Query Generation in R

R users have been enjoying the benefits of SQL query generators for quite some time, most notably using the dbplyr package. I would like to talk about some features of our own rquery query generator, concentrating on derived result re-use.

Introduction

SQL represents value use by nesting. To use a query result within another query one writes the query to be used inside the query using the values. R query generators can also represent value use by nesting, but they also tend to expose a sequential pipe notation where value use is represented by sequencing.
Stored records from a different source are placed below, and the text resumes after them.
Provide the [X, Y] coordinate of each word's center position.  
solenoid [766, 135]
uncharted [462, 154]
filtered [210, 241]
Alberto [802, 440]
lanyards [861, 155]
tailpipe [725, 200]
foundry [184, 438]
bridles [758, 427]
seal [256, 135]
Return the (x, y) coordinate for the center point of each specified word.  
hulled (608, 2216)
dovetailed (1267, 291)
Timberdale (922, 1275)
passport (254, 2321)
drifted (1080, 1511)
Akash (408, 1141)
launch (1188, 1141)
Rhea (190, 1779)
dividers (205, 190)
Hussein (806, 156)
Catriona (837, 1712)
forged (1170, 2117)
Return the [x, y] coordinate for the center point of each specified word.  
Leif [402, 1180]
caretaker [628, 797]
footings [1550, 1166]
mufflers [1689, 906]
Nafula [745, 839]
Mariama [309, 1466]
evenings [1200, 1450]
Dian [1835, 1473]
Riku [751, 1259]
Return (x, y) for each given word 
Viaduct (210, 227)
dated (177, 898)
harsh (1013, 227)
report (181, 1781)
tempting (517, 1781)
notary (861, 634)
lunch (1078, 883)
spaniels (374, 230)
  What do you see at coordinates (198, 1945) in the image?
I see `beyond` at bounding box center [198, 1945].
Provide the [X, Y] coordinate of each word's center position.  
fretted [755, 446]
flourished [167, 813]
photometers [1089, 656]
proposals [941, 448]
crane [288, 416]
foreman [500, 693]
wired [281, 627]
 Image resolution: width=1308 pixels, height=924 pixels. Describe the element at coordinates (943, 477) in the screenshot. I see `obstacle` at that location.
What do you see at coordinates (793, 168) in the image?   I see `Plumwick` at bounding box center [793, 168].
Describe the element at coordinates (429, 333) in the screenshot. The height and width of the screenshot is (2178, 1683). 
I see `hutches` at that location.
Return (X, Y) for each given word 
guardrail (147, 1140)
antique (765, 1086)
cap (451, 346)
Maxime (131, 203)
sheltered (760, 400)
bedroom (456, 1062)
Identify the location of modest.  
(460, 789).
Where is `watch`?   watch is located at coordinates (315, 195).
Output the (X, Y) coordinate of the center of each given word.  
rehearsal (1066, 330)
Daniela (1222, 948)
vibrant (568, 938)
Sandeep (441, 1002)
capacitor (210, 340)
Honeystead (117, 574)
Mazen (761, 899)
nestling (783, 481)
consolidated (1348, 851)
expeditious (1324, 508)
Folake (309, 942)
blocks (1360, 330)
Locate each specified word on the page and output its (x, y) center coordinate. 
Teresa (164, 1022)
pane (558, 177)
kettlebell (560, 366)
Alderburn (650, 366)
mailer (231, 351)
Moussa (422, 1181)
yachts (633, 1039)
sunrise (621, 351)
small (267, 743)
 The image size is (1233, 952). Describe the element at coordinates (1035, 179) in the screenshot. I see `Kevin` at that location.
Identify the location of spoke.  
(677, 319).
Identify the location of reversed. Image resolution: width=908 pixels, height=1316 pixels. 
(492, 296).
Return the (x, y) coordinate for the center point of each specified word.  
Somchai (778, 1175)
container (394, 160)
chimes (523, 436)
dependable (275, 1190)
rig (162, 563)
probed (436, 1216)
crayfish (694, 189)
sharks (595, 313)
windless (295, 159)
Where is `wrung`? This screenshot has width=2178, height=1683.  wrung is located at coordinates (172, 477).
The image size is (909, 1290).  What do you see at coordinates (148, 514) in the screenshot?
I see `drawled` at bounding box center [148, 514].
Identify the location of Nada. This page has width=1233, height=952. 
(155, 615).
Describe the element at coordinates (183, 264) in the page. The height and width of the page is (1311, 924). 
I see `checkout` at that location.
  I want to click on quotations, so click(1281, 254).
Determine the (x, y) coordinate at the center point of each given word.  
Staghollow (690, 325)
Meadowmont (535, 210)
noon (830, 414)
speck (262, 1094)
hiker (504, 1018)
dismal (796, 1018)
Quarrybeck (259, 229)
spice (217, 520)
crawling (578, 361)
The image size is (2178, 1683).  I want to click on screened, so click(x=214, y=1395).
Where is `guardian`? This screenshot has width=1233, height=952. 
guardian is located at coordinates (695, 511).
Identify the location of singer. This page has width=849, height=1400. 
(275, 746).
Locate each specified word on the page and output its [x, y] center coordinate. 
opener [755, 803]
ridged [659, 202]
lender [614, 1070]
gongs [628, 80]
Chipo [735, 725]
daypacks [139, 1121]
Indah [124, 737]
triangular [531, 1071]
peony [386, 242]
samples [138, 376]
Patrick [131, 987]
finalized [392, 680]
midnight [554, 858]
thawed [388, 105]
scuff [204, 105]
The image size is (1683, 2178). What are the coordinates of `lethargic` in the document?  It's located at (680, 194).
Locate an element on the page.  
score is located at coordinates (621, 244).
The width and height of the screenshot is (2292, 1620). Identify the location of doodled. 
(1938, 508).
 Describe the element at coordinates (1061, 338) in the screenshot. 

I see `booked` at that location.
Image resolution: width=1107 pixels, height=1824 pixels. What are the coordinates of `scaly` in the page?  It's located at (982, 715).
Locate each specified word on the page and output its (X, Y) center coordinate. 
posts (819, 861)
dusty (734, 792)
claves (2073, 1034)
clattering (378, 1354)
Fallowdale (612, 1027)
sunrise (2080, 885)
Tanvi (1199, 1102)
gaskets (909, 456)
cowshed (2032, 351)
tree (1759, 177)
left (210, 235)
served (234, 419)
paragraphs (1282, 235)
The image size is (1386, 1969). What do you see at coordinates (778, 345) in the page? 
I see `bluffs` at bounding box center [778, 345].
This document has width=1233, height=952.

We will demonstrate this with an example.

library("rquery")

raw_connection <- DBI::dbConnect(RSQLite::SQLite(), 
                                 ":memory:")

db_rquery <- rquery_db_info(
  connection = raw_connection,
  is_dbi = TRUE,
  connection_options = rq_connection_tests(raw_connection))

d <- data.frame(x = -3:3)

d0 <- rq_copy_to(db_rquery, "d", d)
print(d0)
## [1] "table(`d`; x)"
ops <- d0 %.>%
  extend(., y = x^2 -1) %.>%
  select_rows(., x > y)

cat(format(ops))
## table(`d`; 
##   x) %.>%
##  extend(.,
##   y := x ^ 2 - 1) %.>%
##  select_rows(.,
##    x > y)

Notice how in the rquery operation we write operations one after another (using the dot-arrow pipe notation), and the operations are similarly printed.

Whereas the generated SQL is written in a nested format.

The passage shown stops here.